◆ **WRITTEN REQUEST**
Write out the text of every row below word for word, leaving out the pictures.

►

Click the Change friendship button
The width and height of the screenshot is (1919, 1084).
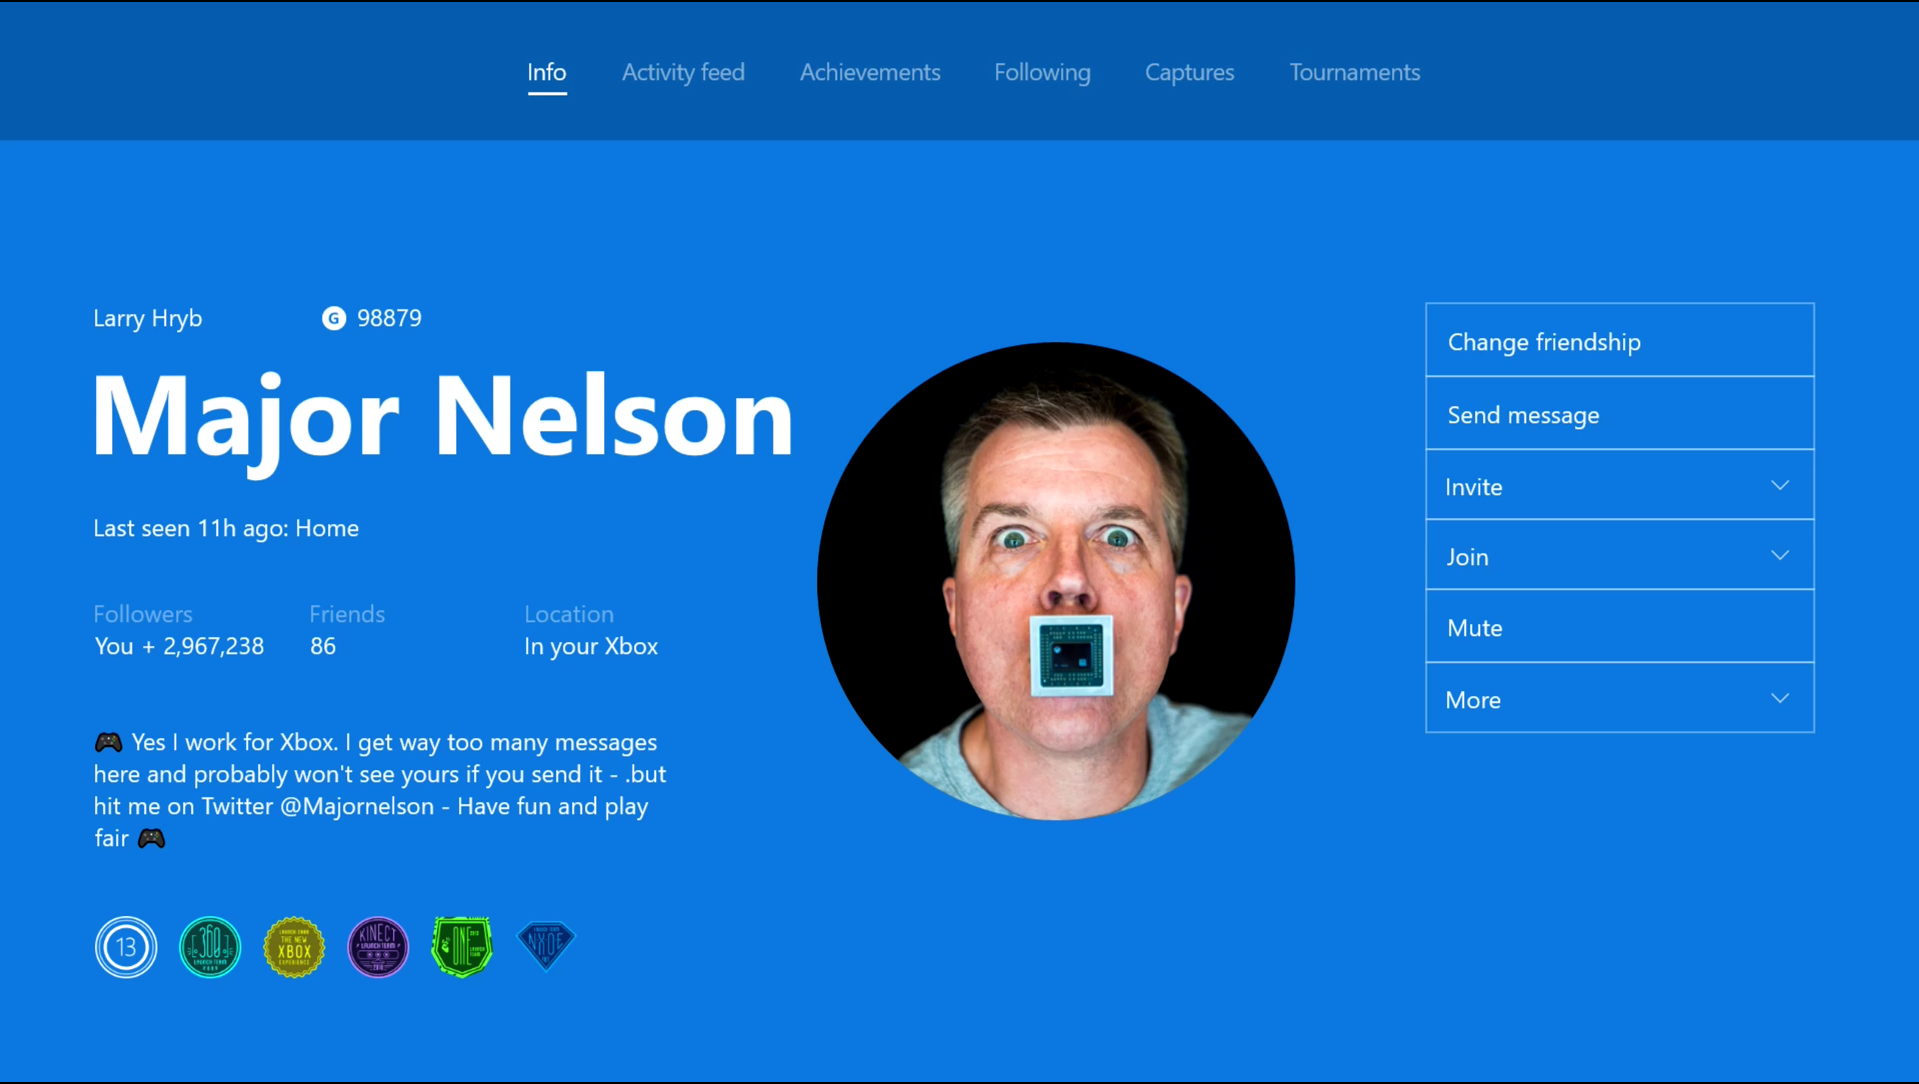(1619, 341)
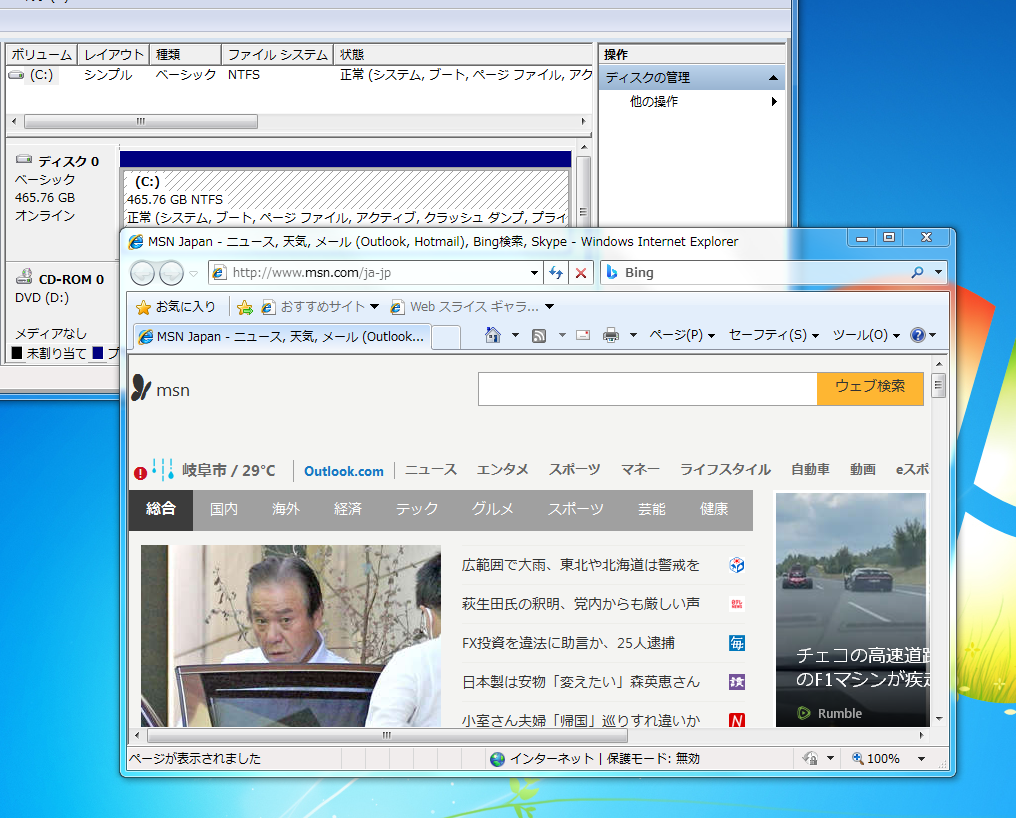Click the Print icon
The image size is (1016, 818).
tap(610, 335)
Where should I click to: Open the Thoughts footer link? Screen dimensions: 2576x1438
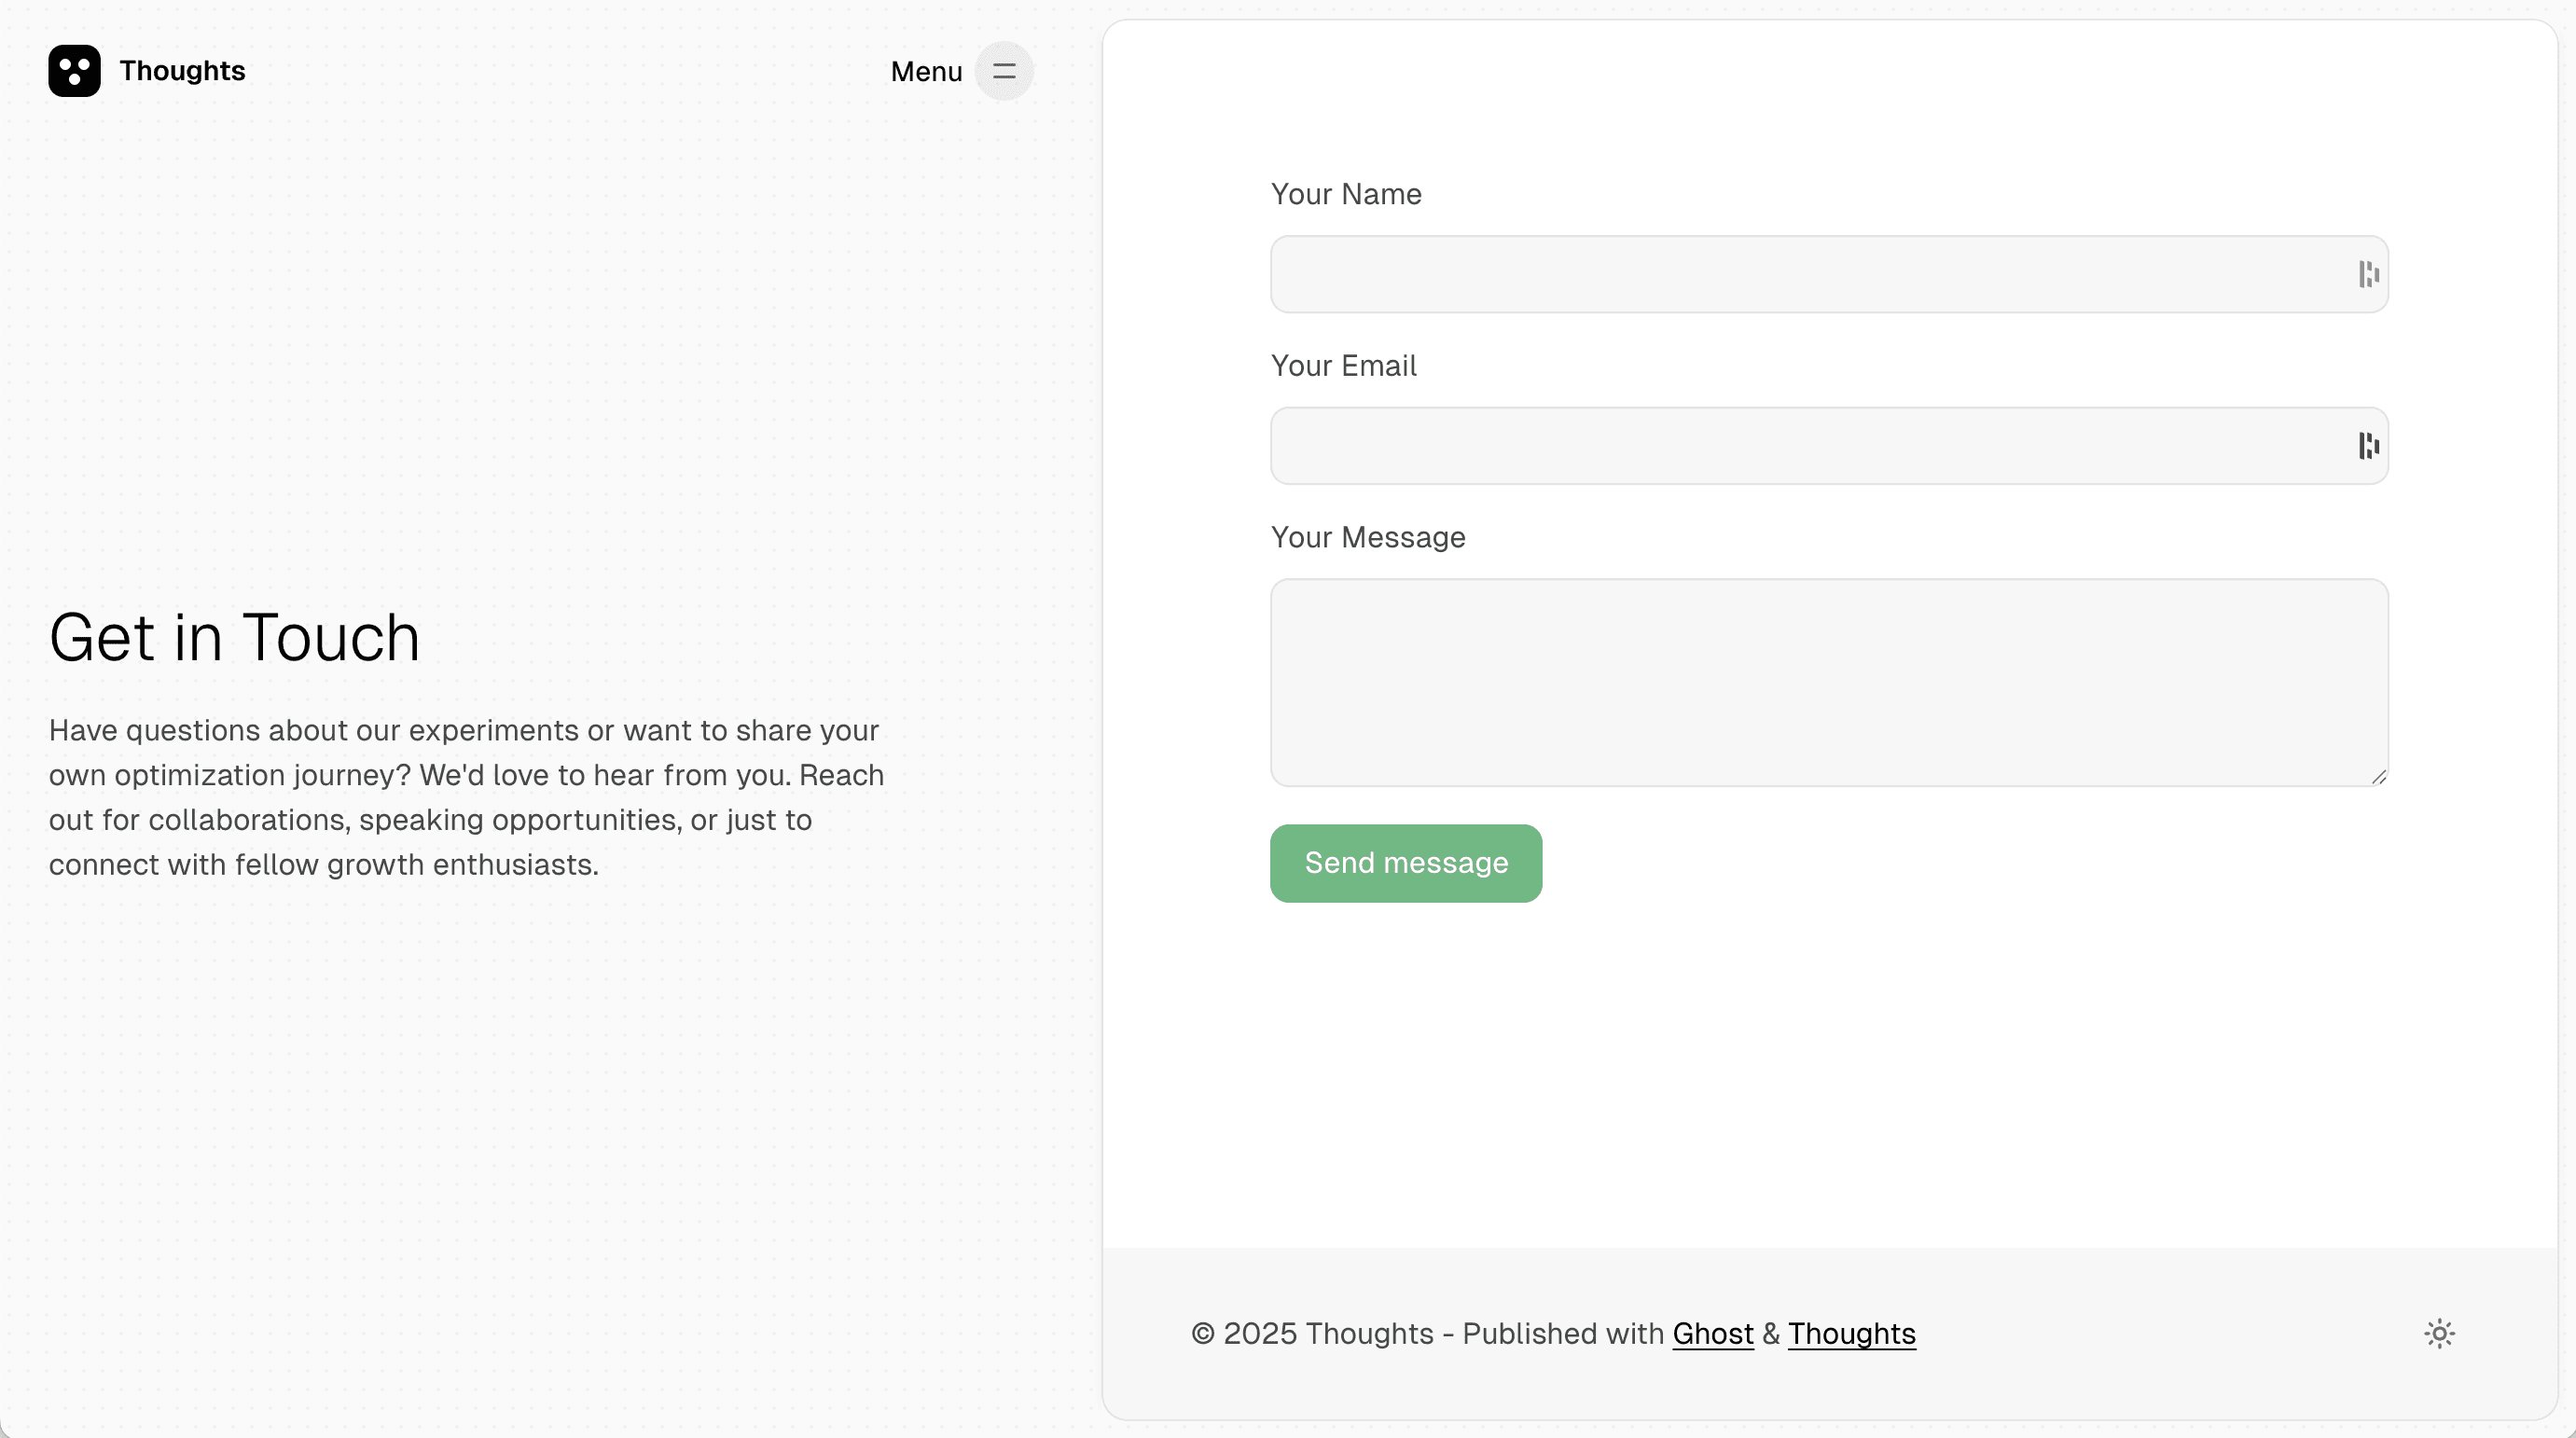[1852, 1334]
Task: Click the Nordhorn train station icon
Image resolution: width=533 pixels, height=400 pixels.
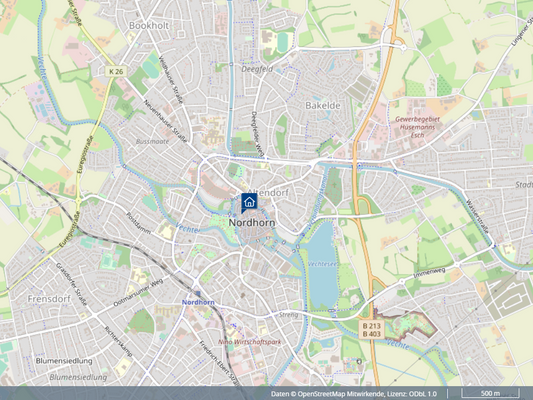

◄

◆ **TASK RESULT**
Click the Change friendship button
The width and height of the screenshot is (1919, 1084).
(1619, 341)
Click the Print icon
The image size is (1016, 818).
tap(610, 335)
Where should I click to: Open the Thoughts footer link? Screen dimensions: 2576x1438
[1852, 1334]
Task: Click the Nordhorn train station icon
Image resolution: width=533 pixels, height=400 pixels.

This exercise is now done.